WHAT YOU NEED TO DO: Transcribe each entry shown below with no difference from the original.
[[ EXERCISE MATERIAL, beginning ]]
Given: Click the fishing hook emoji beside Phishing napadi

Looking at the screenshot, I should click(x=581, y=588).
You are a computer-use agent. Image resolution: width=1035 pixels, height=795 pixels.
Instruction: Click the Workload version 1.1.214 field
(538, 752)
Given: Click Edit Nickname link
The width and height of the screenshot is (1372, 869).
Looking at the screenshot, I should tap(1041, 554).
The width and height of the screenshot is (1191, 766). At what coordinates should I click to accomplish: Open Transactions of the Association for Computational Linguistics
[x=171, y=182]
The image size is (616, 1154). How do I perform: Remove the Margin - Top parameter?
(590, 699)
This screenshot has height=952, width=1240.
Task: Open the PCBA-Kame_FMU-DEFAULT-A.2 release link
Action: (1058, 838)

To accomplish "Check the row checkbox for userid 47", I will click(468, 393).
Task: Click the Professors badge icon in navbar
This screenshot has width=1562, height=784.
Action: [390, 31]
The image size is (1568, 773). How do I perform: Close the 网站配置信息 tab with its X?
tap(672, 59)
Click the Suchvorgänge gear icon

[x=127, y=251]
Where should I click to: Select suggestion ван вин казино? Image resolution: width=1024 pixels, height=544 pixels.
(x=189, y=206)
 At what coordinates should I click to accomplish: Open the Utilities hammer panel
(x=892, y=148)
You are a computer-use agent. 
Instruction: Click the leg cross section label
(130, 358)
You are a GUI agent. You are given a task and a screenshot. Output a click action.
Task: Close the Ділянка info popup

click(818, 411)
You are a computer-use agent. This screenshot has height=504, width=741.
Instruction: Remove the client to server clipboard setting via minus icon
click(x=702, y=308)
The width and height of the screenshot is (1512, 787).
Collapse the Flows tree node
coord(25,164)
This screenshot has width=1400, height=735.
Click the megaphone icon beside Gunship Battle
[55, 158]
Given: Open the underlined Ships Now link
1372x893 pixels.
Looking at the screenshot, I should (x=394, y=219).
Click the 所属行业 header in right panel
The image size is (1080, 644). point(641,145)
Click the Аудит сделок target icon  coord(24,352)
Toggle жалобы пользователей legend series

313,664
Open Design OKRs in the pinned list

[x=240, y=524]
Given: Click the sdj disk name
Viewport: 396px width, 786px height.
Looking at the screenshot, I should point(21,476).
[[ EXERCISE MATERIAL, end ]]
EXPECTED OUTPUT:
Given: Click the fishing hook emoji beside Phishing napadi

Looking at the screenshot, I should click(x=581, y=588).
You are a computer-use agent. Image resolution: width=1035 pixels, height=795 pixels.
Instruction: Click the Workload version 1.1.214 field
(538, 752)
Given: Click Edit Nickname link
The width and height of the screenshot is (1372, 869).
Looking at the screenshot, I should tap(1041, 554).
The width and height of the screenshot is (1191, 766). At what coordinates should I click to accomplish: Open Transactions of the Association for Computational Linguistics
[x=171, y=182]
The image size is (616, 1154). How do I perform: Remove the Margin - Top parameter?
(590, 699)
This screenshot has height=952, width=1240.
Task: Open the PCBA-Kame_FMU-DEFAULT-A.2 release link
Action: (1058, 838)

To accomplish "Check the row checkbox for userid 47", I will click(468, 393).
Task: Click the Professors badge icon in navbar
This screenshot has width=1562, height=784.
Action: [390, 31]
The image size is (1568, 773). How do I perform: Close the 网站配置信息 tab with its X?
tap(672, 59)
Click the Suchvorgänge gear icon

[x=127, y=251]
Where should I click to: Select suggestion ван вин казино? Image resolution: width=1024 pixels, height=544 pixels.
(x=189, y=206)
 At what coordinates should I click to accomplish: Open the Utilities hammer panel
(x=892, y=148)
You are a computer-use agent. 
Instruction: Click the leg cross section label
(130, 358)
You are a GUI agent. You are given a task and a screenshot. Output a click action.
Task: Close the Ділянка info popup

click(818, 411)
You are a computer-use agent. This screenshot has height=504, width=741.
Instruction: Remove the client to server clipboard setting via minus icon
click(x=702, y=308)
The width and height of the screenshot is (1512, 787).
Collapse the Flows tree node
coord(25,164)
This screenshot has width=1400, height=735.
Click the megaphone icon beside Gunship Battle
[55, 158]
Given: Open the underlined Ships Now link
1372x893 pixels.
Looking at the screenshot, I should (x=394, y=219).
Click the 所属行业 header in right panel
The image size is (1080, 644). point(641,145)
Click the Аудит сделок target icon  coord(24,352)
Toggle жалобы пользователей legend series

313,664
Open Design OKRs in the pinned list

[x=240, y=524]
Given: Click the sdj disk name
Viewport: 396px width, 786px height.
Looking at the screenshot, I should point(21,476).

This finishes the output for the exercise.